Heatmap
A heatmap shows where people click, scroll, and spend time on your website using color coding. It reveals what visitors actually do on each page.
A heatmap takes all the activity on your website and turns it into a color-coded picture. Hot colors like red and orange show where people click and scroll the most. Cool colors like blue show the areas people ignore.
It's one of the fastest ways to understand what your visitors actually do on your site, not what you think they do.
Most heatmap tools track three things: clicks, scrolling, and mouse movement. Click maps show which buttons and links get the most attention. Scroll maps show how far down the page people get before they leave. Movement maps track where people hover their cursor, which often matches where their eyes are looking.
Why It Matters
You might have a "Contact Us" button that you think is in the perfect spot. A heatmap might show that nobody clicks it because they never scroll that far down the page. Or you might discover that people are clicking on an image that isn't even a link, because they expect it to do something.
Studies show that the average visitor only sees about 57% of a web page's content. A scroll heatmap shows you exactly where people stop reading. If your most important information is below that point, you're wasting it.
For small business owners, heatmaps answer a simple question: is my website working the way I think it is? The answer is almost always no, and that's okay. The heatmap shows you exactly what to fix.
The Basics
Click heatmaps. These show every place people click on a page. You'll often find that people click on things that aren't clickable, like images or bold text. That tells you visitors expect those elements to do something. Either make them clickable or change how they look.
Scroll heatmaps. These show what percentage of visitors reach each section of your page. If only 20% of people scroll past your hero section, your most important content needs to move up. Most visitors decide whether to stay within the first few seconds.
Popular tools. Hotjar and Microsoft Clarity are two of the most common heatmap tools. Clarity is completely free. Hotjar has a free plan with limited recordings. Both are easy to install on most websites.
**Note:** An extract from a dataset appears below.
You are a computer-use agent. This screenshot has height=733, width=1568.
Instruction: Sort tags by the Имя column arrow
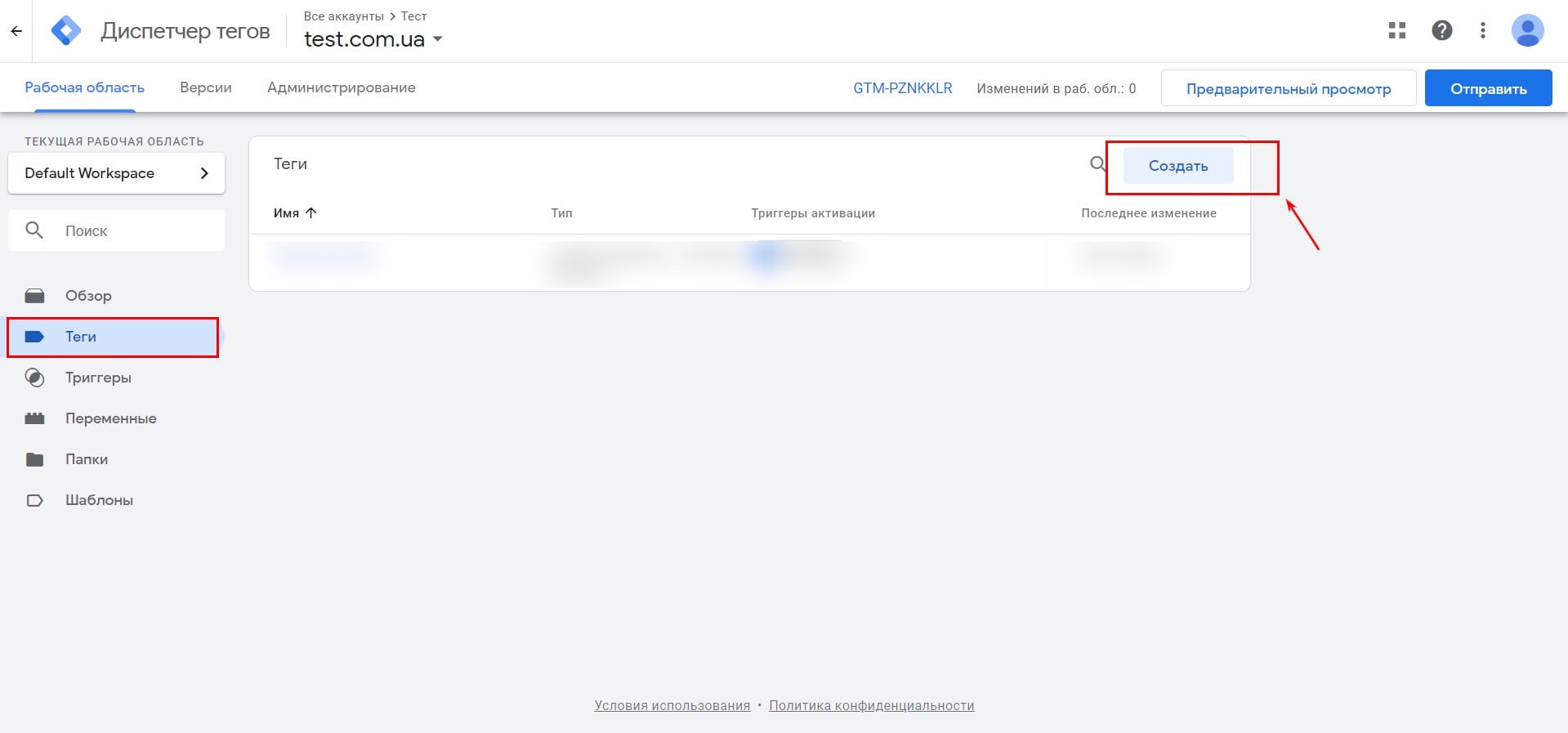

Session recordings. Most heatmap tools also record individual visitor sessions. You can watch exactly how someone navigated your site, where they hesitated, and where they left. Even watching 10-15 recordings can reveal patterns you'd never notice otherwise.
FAQ
How do I add a heatmap to my website?
Most heatmap tools give you a small piece of code to paste into your website. If you use a CMS like WordPress, there are plugins that handle the setup for you. Microsoft Clarity and Hotjar both take about five minutes to install.
Do heatmaps slow down my website?
Modern heatmap tools are designed to load without affecting your page speed. They run in the background after your page has already loaded. That said, you should always test your site speed after installing any new tool to make sure nothing changed.
How many visitors do I need for a useful heatmap?
You generally want at least 1,000 pageviews on a specific page before drawing conclusions from a heatmap. With fewer visits, the data can be misleading. Focus on your highest-traffic pages first, then work your way to less-visited ones.